Face à la menace, des Afghans accueillis en France
Depuis l’annonce du retrait des troupes américaines, les talibans se rapprochent des grandes villes. Sous pression, la France a décidé, à la mi-mai, de rapatrier 600 Afghans travaillant pour des institutions françaises.
Depuis Kaboul, où il vit reclus dans la maison de sa belle-famille, Fawad* parle lentement, pèse chacun de ses mots, et décrit le sentiment l’étreignant un peu plus chaque jour : la peur. « Je suis dans une situation très dangereuse. Les talibans arrivent aux portes de Kaboul. Et moi, je suis bloqué ici, sans pouvoir bouger. Je ne sors même pas pour aller faire quelques courses. » Entre 2009 et 2013, Fawad était tarjuman (interprète, en langue dari, ndlr) pour l’armée française. Avec lui, près de 800 Afghans ont apporté une aide précieuse aux forces occidentales intervenues en Afghanistan à partir de 2001. Retirée en 2012 de ce pays toujours en guerre, la France a, dans un premier temps, refusé d’accorder des visas à ses interprètes. Si environ 270 d’entre eux ont finalement obtenu un titre de séjour en France, il reste encore entre 60 et 80 interprètes ayant travaillé pour l’armée en Afghanistan, et menacés de mort par les talibans.
« Mes demandes de visas ont toutes été rejetées, explique Fawad. La justice française m’a permis d’avoir un visa. Mais l’ambassade de France ne me répond pas. » Dans une décision de justice rendue en mars 2021, le juge enjoint pourtant le « ministère de l’Intérieur de délivrer des visas de long séjour » à Fawad et à sa famille, dans un délai de trois mois. « L’Intérieur ne s’est pas encore manifesté, malgré le délai passé, confirme son avocate. Sur place, le consulat à Kaboul ne reçoit plus personne. Celui d’Islamabad [au Pakistan, NDLR] est également fermé. C’est une course contre la montre. »

- _LISTE DES TÂCHES_:
A. Répondez aux questions suivantes à partir de l'article sur les Afghans accueillis en France :
(i) Combien d'Afghans travaillant pour des institutions françaises la France a-t-elle décidé de rapatrier à la mi-mai ?
(ii) Entre quelles années Fawad était-il interprète pour l'armée française ?
(iii) Dans quel délai le juge a-t-il enjoint au ministère de l'Intérieur de délivrer les visas à Fawad et à sa famille ?
B. Recopiez à l'identique le passage de l'article sur les Afghans accueillis en France qui commence par « Face à la menace, des » et se poursuit jusqu'à « des institutions françaises. ».

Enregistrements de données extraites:
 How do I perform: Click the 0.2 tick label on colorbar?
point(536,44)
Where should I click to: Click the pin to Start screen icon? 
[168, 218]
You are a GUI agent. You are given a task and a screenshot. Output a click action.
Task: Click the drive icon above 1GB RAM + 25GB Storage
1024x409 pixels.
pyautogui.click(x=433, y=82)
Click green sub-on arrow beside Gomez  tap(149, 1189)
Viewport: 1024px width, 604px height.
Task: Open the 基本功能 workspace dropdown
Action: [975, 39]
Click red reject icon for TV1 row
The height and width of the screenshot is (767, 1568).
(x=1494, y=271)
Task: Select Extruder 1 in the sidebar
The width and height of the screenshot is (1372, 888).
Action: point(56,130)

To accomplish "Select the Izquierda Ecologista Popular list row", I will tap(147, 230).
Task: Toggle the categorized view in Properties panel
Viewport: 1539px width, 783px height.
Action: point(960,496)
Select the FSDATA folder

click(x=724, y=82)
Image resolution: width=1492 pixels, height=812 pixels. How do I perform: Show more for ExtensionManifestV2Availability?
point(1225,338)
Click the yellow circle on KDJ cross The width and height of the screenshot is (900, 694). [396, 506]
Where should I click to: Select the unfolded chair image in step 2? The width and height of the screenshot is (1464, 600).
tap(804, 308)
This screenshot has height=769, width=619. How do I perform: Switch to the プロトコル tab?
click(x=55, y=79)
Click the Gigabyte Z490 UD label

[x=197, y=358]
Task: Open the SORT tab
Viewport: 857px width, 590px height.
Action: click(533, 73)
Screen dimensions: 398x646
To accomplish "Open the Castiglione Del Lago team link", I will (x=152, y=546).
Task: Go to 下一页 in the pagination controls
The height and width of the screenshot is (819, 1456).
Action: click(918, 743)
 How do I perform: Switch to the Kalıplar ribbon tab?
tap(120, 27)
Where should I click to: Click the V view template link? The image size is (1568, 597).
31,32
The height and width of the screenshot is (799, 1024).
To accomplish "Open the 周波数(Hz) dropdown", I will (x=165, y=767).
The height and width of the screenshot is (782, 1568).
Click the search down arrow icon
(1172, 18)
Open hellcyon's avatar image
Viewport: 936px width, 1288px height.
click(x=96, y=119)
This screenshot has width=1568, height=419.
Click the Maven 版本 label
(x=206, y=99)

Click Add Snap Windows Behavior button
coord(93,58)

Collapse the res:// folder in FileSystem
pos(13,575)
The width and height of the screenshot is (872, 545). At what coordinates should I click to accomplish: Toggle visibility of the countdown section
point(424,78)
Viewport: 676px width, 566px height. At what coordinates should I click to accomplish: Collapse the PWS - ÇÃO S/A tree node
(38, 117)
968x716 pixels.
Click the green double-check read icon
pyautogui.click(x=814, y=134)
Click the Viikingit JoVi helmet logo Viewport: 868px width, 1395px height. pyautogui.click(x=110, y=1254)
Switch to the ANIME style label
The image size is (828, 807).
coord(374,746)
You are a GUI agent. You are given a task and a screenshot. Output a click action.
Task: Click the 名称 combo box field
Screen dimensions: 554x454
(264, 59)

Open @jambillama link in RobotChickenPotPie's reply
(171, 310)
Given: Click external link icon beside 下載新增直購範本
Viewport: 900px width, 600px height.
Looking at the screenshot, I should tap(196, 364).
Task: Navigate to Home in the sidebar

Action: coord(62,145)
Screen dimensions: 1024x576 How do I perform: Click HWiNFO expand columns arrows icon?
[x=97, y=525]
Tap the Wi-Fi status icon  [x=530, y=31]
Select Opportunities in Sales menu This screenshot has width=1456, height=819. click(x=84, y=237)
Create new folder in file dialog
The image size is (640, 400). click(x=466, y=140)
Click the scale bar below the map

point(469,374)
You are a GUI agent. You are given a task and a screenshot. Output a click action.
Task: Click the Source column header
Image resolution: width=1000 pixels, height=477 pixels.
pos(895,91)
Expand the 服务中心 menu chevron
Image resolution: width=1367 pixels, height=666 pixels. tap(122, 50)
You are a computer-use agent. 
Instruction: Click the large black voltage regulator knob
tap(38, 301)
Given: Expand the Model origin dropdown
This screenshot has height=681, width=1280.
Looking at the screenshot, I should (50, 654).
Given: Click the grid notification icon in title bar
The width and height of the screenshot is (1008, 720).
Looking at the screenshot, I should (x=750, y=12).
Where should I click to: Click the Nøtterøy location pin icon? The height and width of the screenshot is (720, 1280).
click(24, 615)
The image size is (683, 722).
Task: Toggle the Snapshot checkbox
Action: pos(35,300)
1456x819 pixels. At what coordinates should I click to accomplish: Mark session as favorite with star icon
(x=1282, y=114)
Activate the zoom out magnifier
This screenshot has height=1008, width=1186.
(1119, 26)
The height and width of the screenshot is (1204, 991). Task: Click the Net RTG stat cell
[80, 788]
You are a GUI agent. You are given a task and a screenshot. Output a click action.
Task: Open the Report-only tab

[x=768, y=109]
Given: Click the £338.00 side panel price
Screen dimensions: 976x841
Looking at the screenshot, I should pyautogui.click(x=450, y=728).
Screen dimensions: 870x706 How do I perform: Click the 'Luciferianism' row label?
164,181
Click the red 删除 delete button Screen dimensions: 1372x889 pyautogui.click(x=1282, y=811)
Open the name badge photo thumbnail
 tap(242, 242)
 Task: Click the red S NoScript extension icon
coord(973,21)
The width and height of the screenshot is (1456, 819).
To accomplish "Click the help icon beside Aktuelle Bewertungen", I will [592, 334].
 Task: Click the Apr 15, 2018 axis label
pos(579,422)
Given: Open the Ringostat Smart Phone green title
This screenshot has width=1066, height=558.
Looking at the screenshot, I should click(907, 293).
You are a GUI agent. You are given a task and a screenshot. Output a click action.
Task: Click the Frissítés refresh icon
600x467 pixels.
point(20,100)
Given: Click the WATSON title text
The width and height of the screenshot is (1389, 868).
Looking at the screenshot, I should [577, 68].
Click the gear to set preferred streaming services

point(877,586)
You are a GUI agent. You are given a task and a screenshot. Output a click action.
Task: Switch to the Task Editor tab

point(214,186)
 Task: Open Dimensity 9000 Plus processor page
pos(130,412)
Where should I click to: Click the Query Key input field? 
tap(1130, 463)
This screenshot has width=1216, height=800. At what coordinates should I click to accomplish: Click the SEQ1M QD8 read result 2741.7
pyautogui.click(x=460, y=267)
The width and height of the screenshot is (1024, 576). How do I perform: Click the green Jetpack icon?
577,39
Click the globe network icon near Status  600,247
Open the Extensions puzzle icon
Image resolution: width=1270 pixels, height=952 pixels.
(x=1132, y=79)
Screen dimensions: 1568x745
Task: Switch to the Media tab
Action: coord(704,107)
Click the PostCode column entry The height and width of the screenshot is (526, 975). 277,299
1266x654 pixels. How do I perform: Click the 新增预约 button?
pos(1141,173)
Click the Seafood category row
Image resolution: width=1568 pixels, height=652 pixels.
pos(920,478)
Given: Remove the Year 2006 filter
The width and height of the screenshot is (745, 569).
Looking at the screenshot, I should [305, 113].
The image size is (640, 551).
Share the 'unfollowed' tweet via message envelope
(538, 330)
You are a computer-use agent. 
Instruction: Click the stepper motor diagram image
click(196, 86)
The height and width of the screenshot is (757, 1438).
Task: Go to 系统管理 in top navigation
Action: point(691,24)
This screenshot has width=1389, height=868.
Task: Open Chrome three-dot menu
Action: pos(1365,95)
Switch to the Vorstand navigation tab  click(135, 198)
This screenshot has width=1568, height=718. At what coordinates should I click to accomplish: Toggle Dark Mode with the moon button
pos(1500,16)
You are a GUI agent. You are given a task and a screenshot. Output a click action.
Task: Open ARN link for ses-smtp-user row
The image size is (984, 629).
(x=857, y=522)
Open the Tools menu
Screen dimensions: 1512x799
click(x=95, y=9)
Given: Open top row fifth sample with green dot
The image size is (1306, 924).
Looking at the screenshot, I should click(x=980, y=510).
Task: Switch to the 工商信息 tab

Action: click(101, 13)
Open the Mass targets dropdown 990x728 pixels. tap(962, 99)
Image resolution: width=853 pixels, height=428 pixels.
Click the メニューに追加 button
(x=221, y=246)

- _RÉPONSES PAR TÂCHE_:
A.
(i) 600 Afghans.
(ii) Entre 2009 et 2013.
(iii) Dans un délai de trois mois.

B.
Face à la menace, des Afghans accueillis en France
Depuis l’annonce du retrait des troupes américaines, les talibans se rapprochent des grandes villes. Sous pression, la France a décidé, à la mi-mai, de rapatrier 600 Afghans travaillant pour des institutions françaises.